Para agradecer à Jeannie, eu me dispo de qualquer vaidade e afirmo que aprendi com ela a importância de se construir afetos verdadeiros, onde quer que estejamos. Jeannie é um exemplo de garra, inteligência, resiliência, honestidade e doação ao próximo. Minha orientadora, minha amiga, meu porto seguro na escrita dos capítulos deste trabalho, minha eterna gratidão.

Agradeço a Adailton por me fazer acreditar que, parafraseando Criolo, existe amor no PPGCS. Nossas risadas, nosso cuscuz e nossa falta de noção até para perceber que estava havendo um “apagão” nacional ficarão sempre em minha memória.

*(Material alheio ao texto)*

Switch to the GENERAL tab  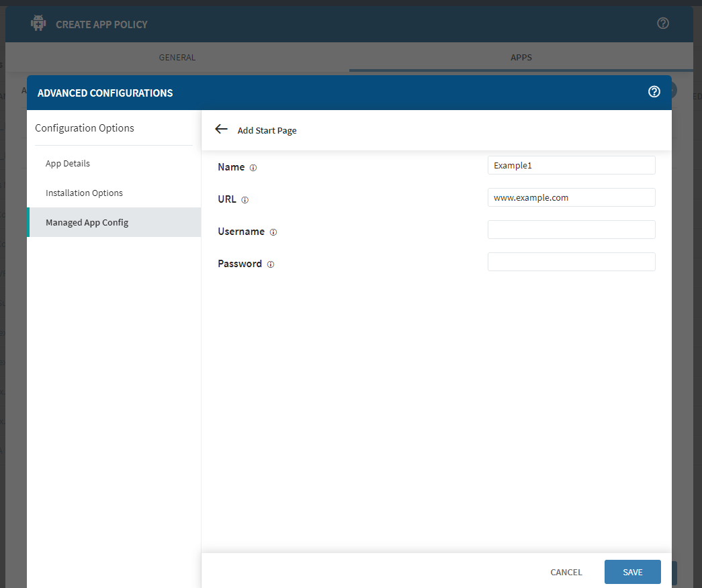click(177, 58)
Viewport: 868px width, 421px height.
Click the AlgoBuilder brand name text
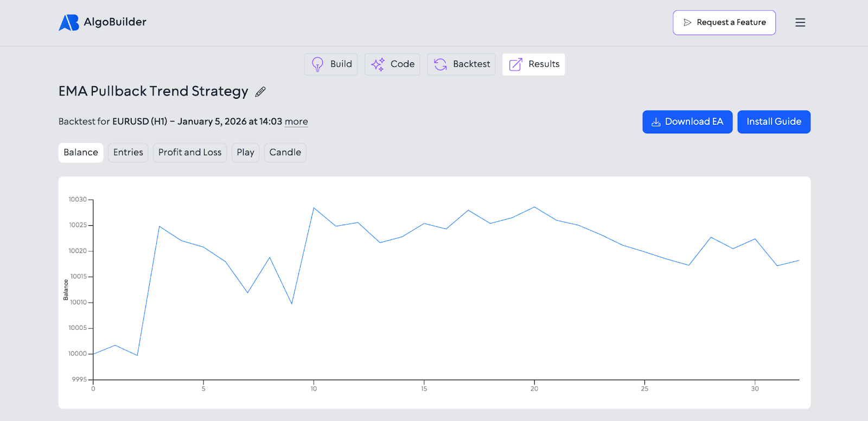click(x=115, y=22)
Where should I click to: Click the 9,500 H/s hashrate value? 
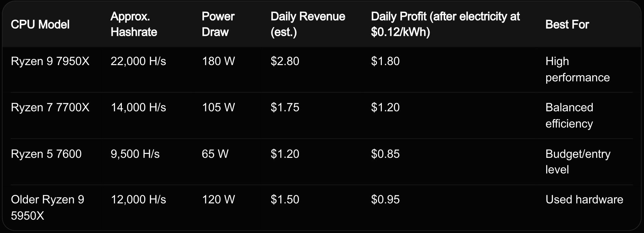tap(135, 154)
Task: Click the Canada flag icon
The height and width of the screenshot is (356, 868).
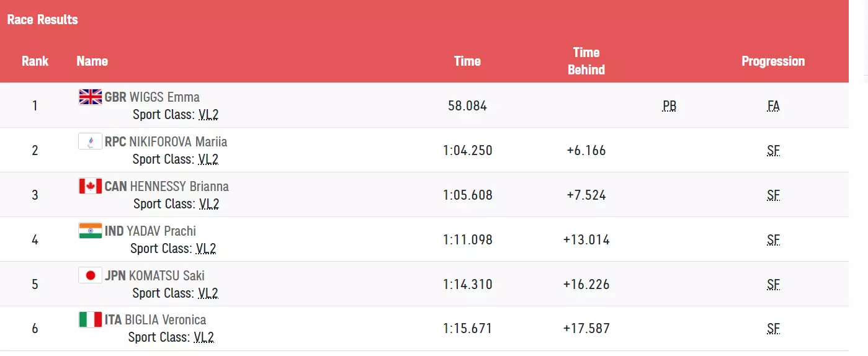Action: point(91,186)
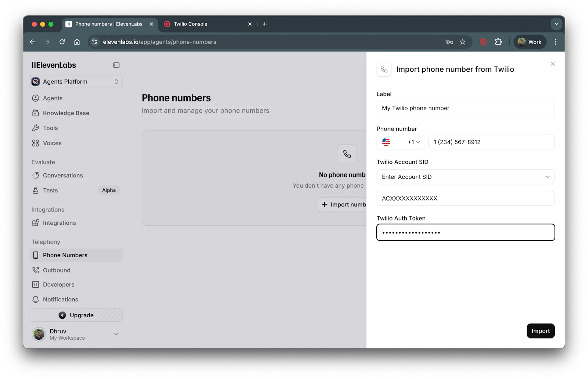Expand the Agents Platform selector
The width and height of the screenshot is (588, 379).
click(76, 82)
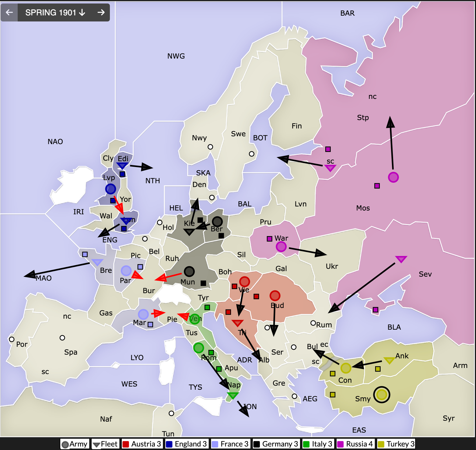
Task: Select England 3 in the legend
Action: (x=186, y=444)
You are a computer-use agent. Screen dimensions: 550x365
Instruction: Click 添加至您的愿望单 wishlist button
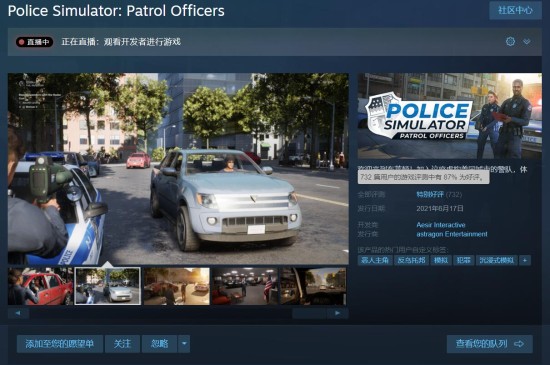click(x=60, y=344)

Às professoras Antoinette Madureira, Rozeli Porto e Elisete Schwade por terem, cada uma à sua maneira, fortalecido a minha confiança e por me acolherem enquanto mulher e mãe. Quero muito agradecer a vocês por nunca terem me deixado acreditar que a academia não era um lugar para mim. Vocês são preciosidade!

À Fabiane, amiga que esta pesquisa me deu. A Sala Lilás deixou um lugar de mero trabalho e passou a ser um ambiente acolhedor, graças ao seu empenho e delicadeza. Fabiane nunca perdeu uma oportunidade de me encorajar e me ouvir. Ela é uma das pessoas mais

(9)

dispostas a partilhar conhecimento, sem almejar nada em troca. É um verdadeiro exemplo pra mim. Estendo meus agradecimentos a todos os servidores que atuam no Fórum Municipal Amaro Cavalcante, por possibilitarem a realização desta pesquisa em seus arquivos.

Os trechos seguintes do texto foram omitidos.